INPUT MATERIAL =
====================

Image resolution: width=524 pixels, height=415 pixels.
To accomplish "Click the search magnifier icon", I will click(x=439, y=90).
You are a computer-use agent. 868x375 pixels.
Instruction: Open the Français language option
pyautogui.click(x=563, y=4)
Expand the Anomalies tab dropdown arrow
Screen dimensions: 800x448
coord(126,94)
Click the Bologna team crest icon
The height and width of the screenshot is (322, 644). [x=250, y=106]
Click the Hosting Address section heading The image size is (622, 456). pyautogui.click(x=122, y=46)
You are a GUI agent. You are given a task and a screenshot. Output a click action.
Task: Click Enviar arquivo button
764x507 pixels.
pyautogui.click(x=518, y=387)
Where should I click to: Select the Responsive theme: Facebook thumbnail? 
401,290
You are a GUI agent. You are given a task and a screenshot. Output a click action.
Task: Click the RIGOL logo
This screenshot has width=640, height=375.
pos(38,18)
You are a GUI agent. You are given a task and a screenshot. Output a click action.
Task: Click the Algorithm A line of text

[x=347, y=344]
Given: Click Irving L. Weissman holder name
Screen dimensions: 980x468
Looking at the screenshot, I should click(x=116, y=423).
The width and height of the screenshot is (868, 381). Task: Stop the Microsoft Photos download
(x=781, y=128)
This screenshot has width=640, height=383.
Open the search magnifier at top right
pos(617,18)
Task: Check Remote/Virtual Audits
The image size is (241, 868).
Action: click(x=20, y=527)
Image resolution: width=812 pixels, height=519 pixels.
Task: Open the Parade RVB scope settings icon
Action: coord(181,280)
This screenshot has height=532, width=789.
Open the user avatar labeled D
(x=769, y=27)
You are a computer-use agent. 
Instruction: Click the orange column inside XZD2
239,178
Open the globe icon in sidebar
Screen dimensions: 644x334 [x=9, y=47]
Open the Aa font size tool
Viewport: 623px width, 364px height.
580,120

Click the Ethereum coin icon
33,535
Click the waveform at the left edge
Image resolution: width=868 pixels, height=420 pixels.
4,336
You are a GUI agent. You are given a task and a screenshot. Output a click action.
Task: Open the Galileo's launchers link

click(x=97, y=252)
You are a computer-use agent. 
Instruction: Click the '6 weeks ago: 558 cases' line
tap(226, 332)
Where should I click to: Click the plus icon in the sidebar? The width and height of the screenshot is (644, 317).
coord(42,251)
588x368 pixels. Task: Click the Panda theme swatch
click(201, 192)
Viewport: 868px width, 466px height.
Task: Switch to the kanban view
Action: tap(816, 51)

====================

WHAT TO DO = What is needed here is a word-for-word copy of the whole listing.

TASK RESULT =
Image resolution: width=524 pixels, height=415 pixels.
To accomplish "Click the search magnifier icon", I will click(x=439, y=90).
You are a computer-use agent. 868x375 pixels.
Instruction: Open the Français language option
pyautogui.click(x=563, y=4)
Expand the Anomalies tab dropdown arrow
Screen dimensions: 800x448
coord(126,94)
Click the Bologna team crest icon
The height and width of the screenshot is (322, 644). [x=250, y=106]
Click the Hosting Address section heading The image size is (622, 456). pyautogui.click(x=122, y=46)
You are a GUI agent. You are given a task and a screenshot. Output a click action.
Task: Click Enviar arquivo button
764x507 pixels.
pyautogui.click(x=518, y=387)
Where should I click to: Select the Responsive theme: Facebook thumbnail? 
401,290
You are a GUI agent. You are given a task and a screenshot. Output a click action.
Task: Click the RIGOL logo
This screenshot has width=640, height=375.
pos(38,18)
You are a GUI agent. You are given a task and a screenshot. Output a click action.
Task: Click the Algorithm A line of text

[x=347, y=344]
Given: Click Irving L. Weissman holder name
Screen dimensions: 980x468
Looking at the screenshot, I should click(x=116, y=423).
The width and height of the screenshot is (868, 381). Task: Stop the Microsoft Photos download
(x=781, y=128)
This screenshot has width=640, height=383.
Open the search magnifier at top right
pos(617,18)
Task: Check Remote/Virtual Audits
The image size is (241, 868).
Action: click(x=20, y=527)
Image resolution: width=812 pixels, height=519 pixels.
Task: Open the Parade RVB scope settings icon
Action: coord(181,280)
This screenshot has height=532, width=789.
Open the user avatar labeled D
(x=769, y=27)
You are a computer-use agent. 
Instruction: Click the orange column inside XZD2
239,178
Open the globe icon in sidebar
Screen dimensions: 644x334 [x=9, y=47]
Open the Aa font size tool
Viewport: 623px width, 364px height.
580,120

Click the Ethereum coin icon
33,535
Click the waveform at the left edge
Image resolution: width=868 pixels, height=420 pixels.
4,336
You are a GUI agent. You are given a task and a screenshot. Output a click action.
Task: Open the Galileo's launchers link

click(x=97, y=252)
You are a computer-use agent. 
Instruction: Click the '6 weeks ago: 558 cases' line
tap(226, 332)
Where should I click to: Click the plus icon in the sidebar? The width and height of the screenshot is (644, 317).
coord(42,251)
588x368 pixels. Task: Click the Panda theme swatch
click(201, 192)
Viewport: 868px width, 466px height.
Task: Switch to the kanban view
Action: tap(816, 51)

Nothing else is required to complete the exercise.